*Verilen metin*.
= = = = = = =
Offer Letter, şirketin, işe almak için size sunduğu teklif mektubudur. Bazı şirketler önce hem sözlü hem de email yoluyla yazılı olarak iletirken, bazıları ise direkt teklif mektubu göndermeyi tercih ediyor. Teklif mektupları genellikle şunları içerir: iş tanımı, başlangıç tarihi, kontratlı (süreli) bir iş ise başlangıç/bitiş tarihi, maaş, yan hakları (sağlık sigortası, ücretli izin vs.), yani tüm çalışma koşulları.
Teklif mektubu aldığınızda; kabul edebilir, ya da karşı karşı bir teklifle gidebilirsiniz. Amerika’da müstakbel iş verenle pazarlık yapmanın çok yaygın bir uygulama olduğunu yeri gelmişken söyleyelim ve tabii karşı talebiniz red alabilir ya da kabul edilebilir.

Yazının geri kalanında detaylandırmaya çalışacağımız üzere, Amerika’da bir çalışan olarak pek çok hakkınız siz ve iş vereniniz arasında yapılan bu anlaşmaya bağlı olacak. Bu nedenle size gelen teklif mektubunu kabul etmeden önce iyi anladığınızdan emin olmaya özen gösterin. Gerektiğinde soru sormaktan ve hatta karşı teklif yapmaktan çekinmeyin!

Ücretli – Ücretsiz İzinler / Bayramlar 

Vacation, Türkçe’si izin demektir. Genellikle ücretli izin anlamında kullanılıyor. Maalesef Amerika’daki federal yasalar, iş verenleri çalışanlarına ücretli izin vermekle zorunlu tutmuyor. Bu nedenle izin günleri şirket tarafından size tanınmış bir imtiyaz olarak algılanıyor ve genellikle işe girişte, iş veren ve sizin aranızdaki anlaşmaya göre belirleniyor.
= = = = = = =
*Kayıtlar*.

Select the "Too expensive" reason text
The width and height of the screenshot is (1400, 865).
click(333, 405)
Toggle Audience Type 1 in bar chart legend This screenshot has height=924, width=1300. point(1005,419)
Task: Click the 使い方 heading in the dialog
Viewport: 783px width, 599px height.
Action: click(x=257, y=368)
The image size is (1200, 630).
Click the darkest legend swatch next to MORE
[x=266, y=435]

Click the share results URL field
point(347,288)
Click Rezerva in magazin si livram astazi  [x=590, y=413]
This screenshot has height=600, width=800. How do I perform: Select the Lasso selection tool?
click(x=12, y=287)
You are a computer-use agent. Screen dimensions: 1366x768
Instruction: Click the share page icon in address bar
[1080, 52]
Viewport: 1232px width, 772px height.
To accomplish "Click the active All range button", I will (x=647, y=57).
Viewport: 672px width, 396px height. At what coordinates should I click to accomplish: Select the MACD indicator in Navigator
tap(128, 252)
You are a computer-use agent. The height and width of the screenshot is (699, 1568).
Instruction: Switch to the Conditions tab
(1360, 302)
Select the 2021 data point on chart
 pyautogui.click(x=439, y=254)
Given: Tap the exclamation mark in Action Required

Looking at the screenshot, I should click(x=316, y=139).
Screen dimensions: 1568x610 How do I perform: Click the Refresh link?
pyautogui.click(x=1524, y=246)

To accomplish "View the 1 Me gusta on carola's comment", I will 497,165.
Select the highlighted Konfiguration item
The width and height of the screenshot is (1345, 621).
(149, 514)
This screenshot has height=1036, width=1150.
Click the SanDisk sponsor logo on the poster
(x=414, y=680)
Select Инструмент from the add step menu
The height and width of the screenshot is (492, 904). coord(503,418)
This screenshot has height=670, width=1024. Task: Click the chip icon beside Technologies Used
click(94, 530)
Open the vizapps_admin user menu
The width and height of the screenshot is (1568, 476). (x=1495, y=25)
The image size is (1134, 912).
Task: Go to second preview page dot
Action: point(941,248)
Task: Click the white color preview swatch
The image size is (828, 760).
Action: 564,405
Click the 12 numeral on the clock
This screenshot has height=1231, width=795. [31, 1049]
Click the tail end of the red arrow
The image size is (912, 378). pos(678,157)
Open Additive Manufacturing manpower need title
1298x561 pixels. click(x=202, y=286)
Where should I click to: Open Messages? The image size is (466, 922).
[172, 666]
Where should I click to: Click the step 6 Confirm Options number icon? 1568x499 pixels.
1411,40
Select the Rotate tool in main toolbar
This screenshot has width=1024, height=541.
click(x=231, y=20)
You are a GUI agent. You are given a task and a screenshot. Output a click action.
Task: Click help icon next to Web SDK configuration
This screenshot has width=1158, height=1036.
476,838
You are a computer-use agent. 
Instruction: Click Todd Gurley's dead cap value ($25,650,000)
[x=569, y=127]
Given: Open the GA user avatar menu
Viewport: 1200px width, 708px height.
= = = = = = =
*Görevler ve alıştırmalar*.
**A)** Teklif mektupları hakkındaki metne göre aşağıdaki soruları cevaplayın:
(i) Teklif mektubunda yer alan yan haklara hangi örnekler veriliyor?
(ii) Amerika'da çok yaygın olduğu söylenen uygulama nedir?
(iii) Amerika'daki federal yasalar iş verenleri neye zorunlu tutmuyor?
**B)** Teklif mektupları hakkındaki metinde "Yazının geri kalanında" ile başlayıp "anlaşmaya göre belirleniyor." ile biten bölümü hiç değiştirmeden tekrar yazın.
**C)** Teklif mektupları hakkındaki metni, son cümlesinden sonra gelecek kısmı yazarak sürdürün.

*Cevaplar aşağıda*.
**A)**
(i) Sağlık sigortası ve ücretli izin.
(ii) Müstakbel iş verenle pazarlık yapmak.
(iii) Çalışanlarına ücretli izin vermeye.

**B)**
Yazının geri kalanında detaylandırmaya çalışacağımız üzere, Amerika’da bir çalışan olarak pek çok hakkınız siz ve iş vereniniz arasında yapılan bu anlaşmaya bağlı olacak. Bu nedenle size gelen teklif mektubunu kabul etmeden önce iyi anladığınızdan emin olmaya özen gösterin. Gerektiğinde soru sormaktan ve hatta karşı teklif yapmaktan çekinmeyin!

Ücretli – Ücretsiz İzinler / Bayramlar 

Vacation, Türkçe’si izin demektir. Genellikle ücretli izin anlamında kullanılıyor. Maalesef Amerika’daki federal yasalar, iş verenleri çalışanlarına ücretli izin vermekle zorunlu tutmuyor. Bu nedenle izin günleri şirket tarafından size tanınmış bir imtiyaz olarak algılanıyor ve genellikle işe girişte, iş veren ve sizin aranızdaki anlaşmaya göre belirleniyor.

**C)**
Günümüzde pek çok şirket yan haklar kapsamında çalışanlarına ücretli izin vermektedir. İşe girerken mutlaka iş verenin sunduğu ücretli izin olanaklarını sorun ve gerekirse pazarlık yapmaktan kaçınmayın. Amerika’da ise girişte pazarlık yapmanın çok yaygın olduğunu ve iş verenlerin genellikle yapacakları ilk teklifte bu konuyu göz önünde bulundurduklarını unutmayın. Ayrıca bazı kurumlar buna PTO da diyebiliyor.

Sick Leave/Days, hastalık iznidir. Yine federal yasalar bu konuda iş verenlere bir zorunluluk sunmamaktadır. Yani Türkiye’deki gibi doktordan rapor alıp ücretli hastalık izni kullanma gibi bir lüksünüz otomatik olarak yok. Bunun işe girerken belirlene bir rakam olduğunu unutmayın. Aynı şekilde iş veren yan haklara ek olarak size sick days hakkı verebilir ya da vermeyebilir. (Yaygın olmasa da bu konuda çalışanı koruyan bir yasası olan/değerlendiren eyaletler bulunmakta. Kendi eyaletinizin yasalarını araştırmanızda fayda var.)

PTO – Paid Time Off, yine ücretli izin anlamına gelen ve günümüzde daha yaygın kullanılan kavram. Çoğu şirket artık ayrı ayrı vacation ve sick days hakkı tanımak yerine, size sadece ‘x ‘ gün yıllık ücretli izin vermeyi tercih ediyor. Bu günleri hasta olduğunuz zamanlar için, özel bir işiniz olduğunda ya da tatil için kullanmak size kalmış. (Kişisel deneyimlerimize dayanarak şunu söyleyebiliriz ki Amerika’lilar neredeyse ölmedikleri sürece işe gitmeyi tercih ediyorlar. Yani aman PTO gitmesin de hasta hasta ofiste takılırım diyorlar.)

LOA – Leave of Absence, ücretsiz izin anlamında kullanılmaktadır. Sadece bazı özel durumlarda federal yasalar, çalışana “işini kaybetmeden” ücretsiz izin alabilme hakkı tanıyor. Bu özel durumların dışında ise ücretsiz izin alma hakkınız yine siz ve şirketiniz arasındaki anlaşmaya bağlı olacaktır.
Bazı özel durumlar var demiştik. Bunlardan bir tanesi; bazı eyaletler şiddet görmüş ve suç mağduru olmuş çalışanlara ücretsiz izin hakkı tanınmasını zorunlu kılmaktadır.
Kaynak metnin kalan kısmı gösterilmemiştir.